I would like you to transcribe all of the data exactly.
*** RECORDS SUPPLIED
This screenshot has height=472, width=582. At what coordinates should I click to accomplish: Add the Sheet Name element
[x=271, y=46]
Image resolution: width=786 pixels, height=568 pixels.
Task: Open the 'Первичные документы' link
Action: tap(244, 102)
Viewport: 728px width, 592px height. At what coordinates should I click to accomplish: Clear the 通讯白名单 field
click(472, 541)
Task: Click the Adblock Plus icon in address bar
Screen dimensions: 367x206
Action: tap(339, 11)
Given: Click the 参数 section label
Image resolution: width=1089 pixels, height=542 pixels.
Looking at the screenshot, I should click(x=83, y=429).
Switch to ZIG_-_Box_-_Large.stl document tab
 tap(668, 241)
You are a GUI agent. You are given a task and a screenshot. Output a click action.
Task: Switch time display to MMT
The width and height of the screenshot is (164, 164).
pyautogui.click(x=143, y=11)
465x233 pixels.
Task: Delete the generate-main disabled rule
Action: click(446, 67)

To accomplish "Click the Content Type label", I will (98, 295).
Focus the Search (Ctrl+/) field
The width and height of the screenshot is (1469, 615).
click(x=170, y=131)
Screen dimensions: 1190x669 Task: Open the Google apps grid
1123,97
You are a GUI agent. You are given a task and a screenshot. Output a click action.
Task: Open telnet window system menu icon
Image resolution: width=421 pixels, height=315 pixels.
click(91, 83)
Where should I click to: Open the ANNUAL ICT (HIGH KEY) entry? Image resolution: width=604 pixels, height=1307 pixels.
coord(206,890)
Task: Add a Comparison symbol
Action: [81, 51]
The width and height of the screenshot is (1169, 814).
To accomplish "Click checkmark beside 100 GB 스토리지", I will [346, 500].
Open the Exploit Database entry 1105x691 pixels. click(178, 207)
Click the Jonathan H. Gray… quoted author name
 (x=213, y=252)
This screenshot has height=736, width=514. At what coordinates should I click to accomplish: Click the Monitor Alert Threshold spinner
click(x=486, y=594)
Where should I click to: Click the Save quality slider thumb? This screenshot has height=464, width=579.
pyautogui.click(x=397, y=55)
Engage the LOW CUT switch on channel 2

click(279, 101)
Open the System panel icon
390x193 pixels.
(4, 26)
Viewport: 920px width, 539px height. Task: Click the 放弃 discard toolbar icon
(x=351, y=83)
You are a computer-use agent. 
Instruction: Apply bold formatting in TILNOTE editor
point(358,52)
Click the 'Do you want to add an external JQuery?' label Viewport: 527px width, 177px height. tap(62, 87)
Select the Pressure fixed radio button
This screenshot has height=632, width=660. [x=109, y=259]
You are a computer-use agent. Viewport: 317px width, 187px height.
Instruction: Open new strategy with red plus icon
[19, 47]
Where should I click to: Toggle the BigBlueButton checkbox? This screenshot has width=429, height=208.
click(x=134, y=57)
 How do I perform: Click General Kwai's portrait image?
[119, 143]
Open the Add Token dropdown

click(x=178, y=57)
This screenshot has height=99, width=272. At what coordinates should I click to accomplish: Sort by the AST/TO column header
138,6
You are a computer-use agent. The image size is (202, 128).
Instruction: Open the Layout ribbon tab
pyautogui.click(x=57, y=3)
******
== SOLUTION FOR THIS EXERCISE ==
This screenshot has height=472, width=582. At what coordinates should I click to accomplish: Add the Sheet Name element
[x=271, y=46]
Image resolution: width=786 pixels, height=568 pixels.
Task: Open the 'Первичные документы' link
Action: tap(244, 102)
Viewport: 728px width, 592px height. At what coordinates should I click to accomplish: Clear the 通讯白名单 field
click(472, 541)
Task: Click the Adblock Plus icon in address bar
Screen dimensions: 367x206
Action: tap(339, 11)
Given: Click the 参数 section label
Image resolution: width=1089 pixels, height=542 pixels.
Looking at the screenshot, I should click(x=83, y=429).
Switch to ZIG_-_Box_-_Large.stl document tab
 tap(668, 241)
You are a GUI agent. You are given a task and a screenshot. Output a click action.
Task: Switch time display to MMT
The width and height of the screenshot is (164, 164).
pyautogui.click(x=143, y=11)
465x233 pixels.
Task: Delete the generate-main disabled rule
Action: click(446, 67)

To accomplish "Click the Content Type label", I will (98, 295).
Focus the Search (Ctrl+/) field
The width and height of the screenshot is (1469, 615).
click(x=170, y=131)
Screen dimensions: 1190x669 Task: Open the Google apps grid
1123,97
You are a GUI agent. You are given a task and a screenshot. Output a click action.
Task: Open telnet window system menu icon
Image resolution: width=421 pixels, height=315 pixels.
click(91, 83)
Where should I click to: Open the ANNUAL ICT (HIGH KEY) entry? Image resolution: width=604 pixels, height=1307 pixels.
coord(206,890)
Task: Add a Comparison symbol
Action: [81, 51]
The width and height of the screenshot is (1169, 814).
To accomplish "Click checkmark beside 100 GB 스토리지", I will [346, 500].
Open the Exploit Database entry 1105x691 pixels. click(178, 207)
Click the Jonathan H. Gray… quoted author name
 (x=213, y=252)
This screenshot has height=736, width=514. At what coordinates should I click to accomplish: Click the Monitor Alert Threshold spinner
click(x=486, y=594)
Where should I click to: Click the Save quality slider thumb? This screenshot has height=464, width=579.
pyautogui.click(x=397, y=55)
Engage the LOW CUT switch on channel 2

click(279, 101)
Open the System panel icon
390x193 pixels.
(4, 26)
Viewport: 920px width, 539px height. Task: Click the 放弃 discard toolbar icon
(x=351, y=83)
You are a computer-use agent. 
Instruction: Apply bold formatting in TILNOTE editor
point(358,52)
Click the 'Do you want to add an external JQuery?' label Viewport: 527px width, 177px height. tap(62, 87)
Select the Pressure fixed radio button
This screenshot has height=632, width=660. [x=109, y=259]
You are a computer-use agent. Viewport: 317px width, 187px height.
Instruction: Open new strategy with red plus icon
[19, 47]
Where should I click to: Toggle the BigBlueButton checkbox? This screenshot has width=429, height=208.
click(x=134, y=57)
 How do I perform: Click General Kwai's portrait image?
[119, 143]
Open the Add Token dropdown

click(x=178, y=57)
This screenshot has height=99, width=272. At what coordinates should I click to accomplish: Sort by the AST/TO column header
138,6
You are a computer-use agent. The image size is (202, 128).
Instruction: Open the Layout ribbon tab
pyautogui.click(x=57, y=3)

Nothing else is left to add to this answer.